Additional superiors, not previously mentioned, who served at Little Flower Convent include Sisters Kathleen Newett, Jeanne Albrittain, Ritamary Mayan, and Josephine Joy.

No account of this mission would be complete without special mention of two Little Flower "traditions'' which existed in the persons of Sister Mary Patrick Burke and Sister Mary Hubert O'Boyle. They were twin blessings, and their hospitality was experienced by hundreds of visiting Sisters over the years as breakfast, lunch or a snack was set out with apparent ease by these two "experts." Having come to Little Flower in 1970, Sister Mary Patrick taught full-time in the school until January 1, 1978, when, having achieved 54 years of full-time teaching, she “retired" to continue as a private music teacher until 1987. She retired to the Marian Convent in the fall of 1987.
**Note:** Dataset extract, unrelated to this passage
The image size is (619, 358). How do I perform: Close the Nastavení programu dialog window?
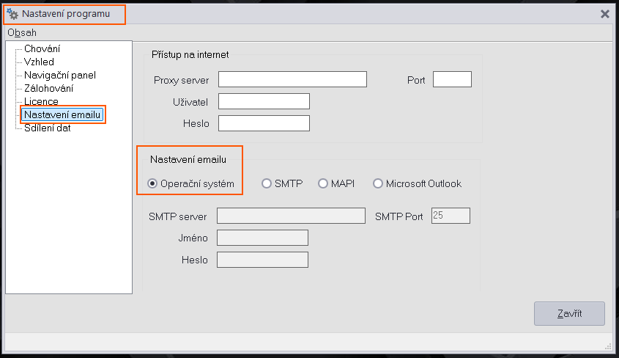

Sister Mary Hubert had come to Little Flower School in 1975 where she served as librarian until 1980. At that time she was assigned to the prayer apostolate, remaining in residence at Little Flower Convent until 1986. Sister Mary Hubert died on December 17, 1986, at the Marian Convent.

In today's parlance, it can be said that they were "the right stuff," and for all times, they exemplified that joyful, loving, self-sacrificing spirit which is an IHM Sister.